— REQUIRED WORK —
Reproduce verbatim the section of the data that begins at the line containing "Viewport: 1270px width, 952px height." and ends at the line containing "Action: click(898, 379)", including both of those lines. Leave the pictures out.

— RECORDS SUPPLIED —
***
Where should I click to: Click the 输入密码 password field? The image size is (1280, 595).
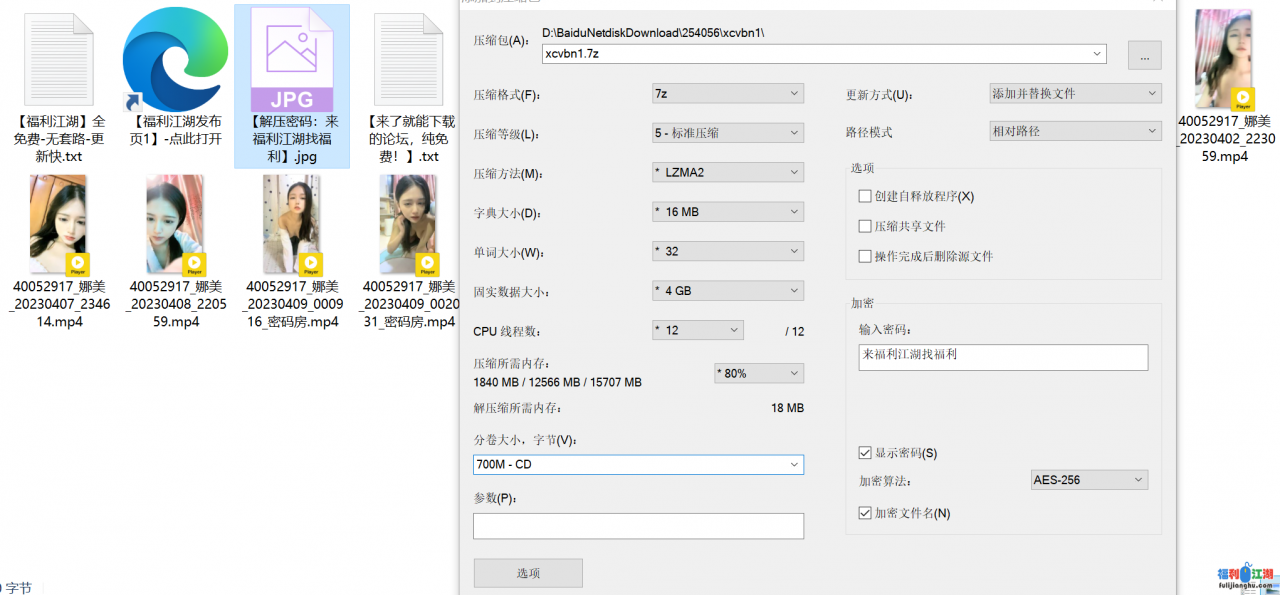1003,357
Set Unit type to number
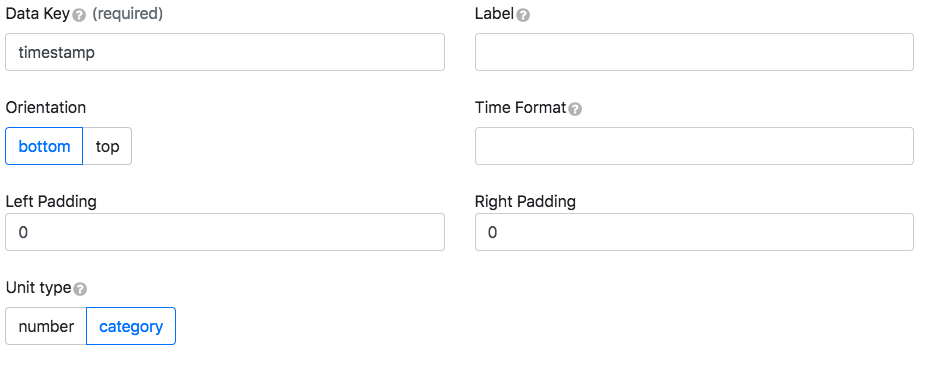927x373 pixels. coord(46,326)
***
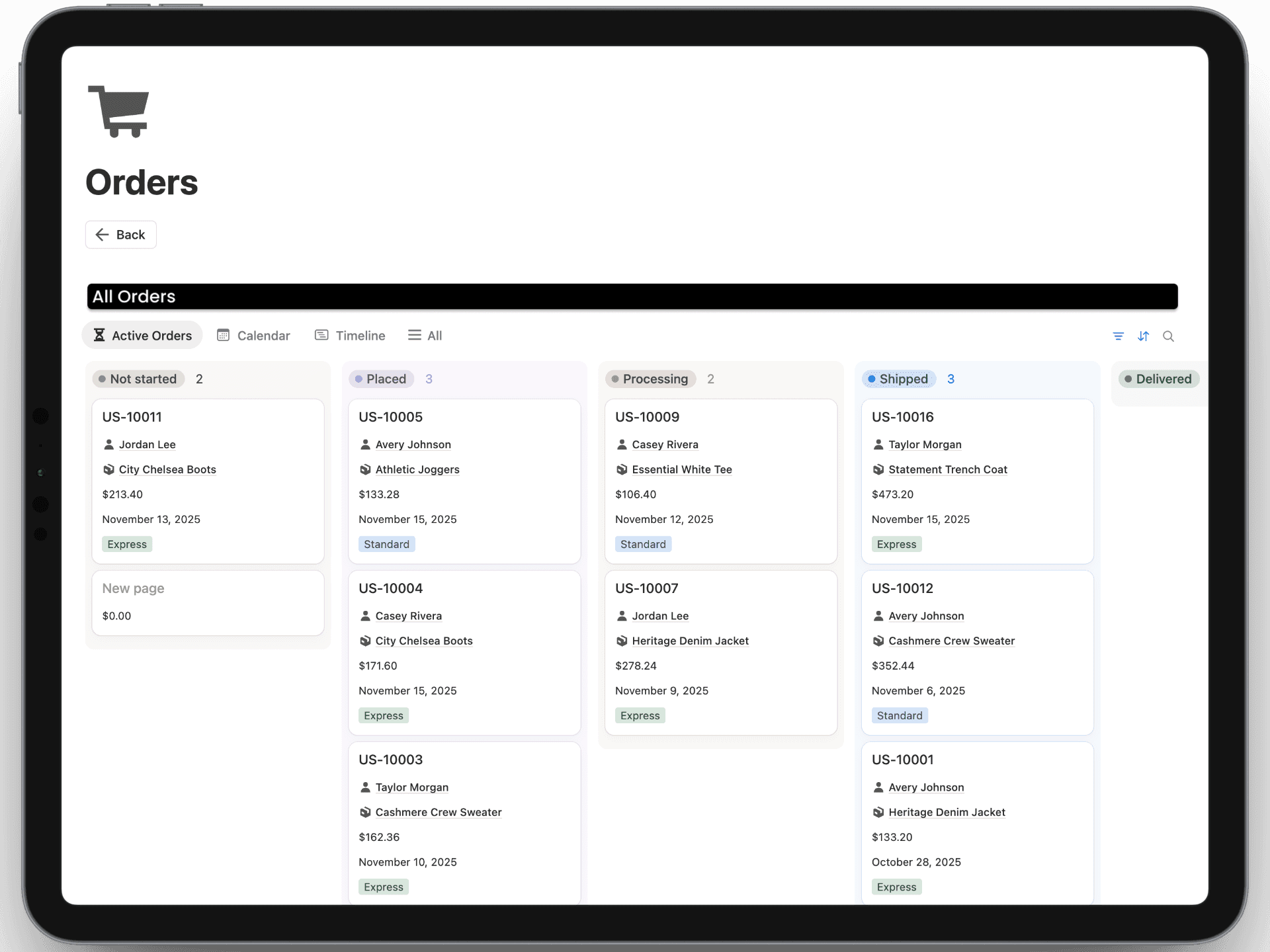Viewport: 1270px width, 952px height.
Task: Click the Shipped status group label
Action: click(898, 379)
***
— OUTPUT OF THE TASK —
Viewport: 1270px width, 952px height.
Task: Click the Shipped status group label
Action: click(898, 379)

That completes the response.